## [What to produce]
Reproduce word for word the lines between those holding "Where should I click to: Open" and "Task: Select the pencil markup tool icon", inclusive, and nothing else from the data below.

## [Input]

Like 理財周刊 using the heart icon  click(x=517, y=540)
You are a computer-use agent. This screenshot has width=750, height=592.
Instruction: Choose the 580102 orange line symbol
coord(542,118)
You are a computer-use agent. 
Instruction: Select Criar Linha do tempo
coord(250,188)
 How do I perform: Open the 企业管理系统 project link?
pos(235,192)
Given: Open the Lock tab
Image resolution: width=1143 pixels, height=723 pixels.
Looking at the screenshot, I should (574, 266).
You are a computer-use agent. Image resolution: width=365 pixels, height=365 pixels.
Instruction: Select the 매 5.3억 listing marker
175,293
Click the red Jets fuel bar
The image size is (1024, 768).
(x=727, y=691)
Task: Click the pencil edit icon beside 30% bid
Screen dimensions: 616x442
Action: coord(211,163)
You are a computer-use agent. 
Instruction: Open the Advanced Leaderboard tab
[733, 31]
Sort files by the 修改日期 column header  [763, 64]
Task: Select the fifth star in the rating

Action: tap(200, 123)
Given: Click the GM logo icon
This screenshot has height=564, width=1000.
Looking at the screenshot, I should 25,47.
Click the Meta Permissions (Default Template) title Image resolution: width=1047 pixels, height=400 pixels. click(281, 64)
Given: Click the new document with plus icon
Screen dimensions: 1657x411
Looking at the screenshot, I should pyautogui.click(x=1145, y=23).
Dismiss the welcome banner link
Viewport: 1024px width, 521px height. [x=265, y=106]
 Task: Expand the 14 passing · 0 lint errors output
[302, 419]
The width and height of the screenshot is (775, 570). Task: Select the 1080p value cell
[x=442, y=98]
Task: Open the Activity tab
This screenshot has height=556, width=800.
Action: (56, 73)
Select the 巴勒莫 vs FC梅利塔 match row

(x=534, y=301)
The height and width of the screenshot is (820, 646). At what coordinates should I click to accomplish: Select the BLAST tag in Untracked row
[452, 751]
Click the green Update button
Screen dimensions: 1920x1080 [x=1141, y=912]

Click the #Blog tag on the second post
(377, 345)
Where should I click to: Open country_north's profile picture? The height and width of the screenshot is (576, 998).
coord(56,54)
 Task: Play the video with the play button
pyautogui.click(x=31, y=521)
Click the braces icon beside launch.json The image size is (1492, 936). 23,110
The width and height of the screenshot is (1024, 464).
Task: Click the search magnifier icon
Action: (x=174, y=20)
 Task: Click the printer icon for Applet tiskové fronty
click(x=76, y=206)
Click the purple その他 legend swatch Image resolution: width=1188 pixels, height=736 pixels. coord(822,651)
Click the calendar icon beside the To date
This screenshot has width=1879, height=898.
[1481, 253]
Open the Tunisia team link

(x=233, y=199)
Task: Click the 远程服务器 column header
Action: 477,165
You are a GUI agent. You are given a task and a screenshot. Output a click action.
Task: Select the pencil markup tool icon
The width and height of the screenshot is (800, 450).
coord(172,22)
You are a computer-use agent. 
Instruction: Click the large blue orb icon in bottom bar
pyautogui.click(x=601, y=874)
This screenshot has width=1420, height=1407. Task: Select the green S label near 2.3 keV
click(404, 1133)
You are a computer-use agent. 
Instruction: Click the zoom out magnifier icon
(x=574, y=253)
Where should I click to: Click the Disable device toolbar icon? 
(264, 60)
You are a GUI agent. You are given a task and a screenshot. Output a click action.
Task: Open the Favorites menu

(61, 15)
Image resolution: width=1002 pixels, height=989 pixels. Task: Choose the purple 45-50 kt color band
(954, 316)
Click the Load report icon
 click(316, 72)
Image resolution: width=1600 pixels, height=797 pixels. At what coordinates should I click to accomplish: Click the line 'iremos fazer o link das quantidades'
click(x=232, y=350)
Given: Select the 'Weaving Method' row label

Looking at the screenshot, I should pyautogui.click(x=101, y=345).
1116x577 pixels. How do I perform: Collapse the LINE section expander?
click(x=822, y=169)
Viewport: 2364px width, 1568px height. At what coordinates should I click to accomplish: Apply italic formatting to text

## [Answer below]
Where should I click to: Open country_north's profile picture? The height and width of the screenshot is (576, 998).
coord(56,54)
 Task: Play the video with the play button
pyautogui.click(x=31, y=521)
Click the braces icon beside launch.json The image size is (1492, 936). 23,110
The width and height of the screenshot is (1024, 464).
Task: Click the search magnifier icon
Action: (x=174, y=20)
 Task: Click the printer icon for Applet tiskové fronty
click(x=76, y=206)
Click the purple その他 legend swatch Image resolution: width=1188 pixels, height=736 pixels. coord(822,651)
Click the calendar icon beside the To date
This screenshot has width=1879, height=898.
[1481, 253]
Open the Tunisia team link

(x=233, y=199)
Task: Click the 远程服务器 column header
Action: 477,165
You are a GUI agent. You are given a task and a screenshot. Output a click action.
Task: Select the pencil markup tool icon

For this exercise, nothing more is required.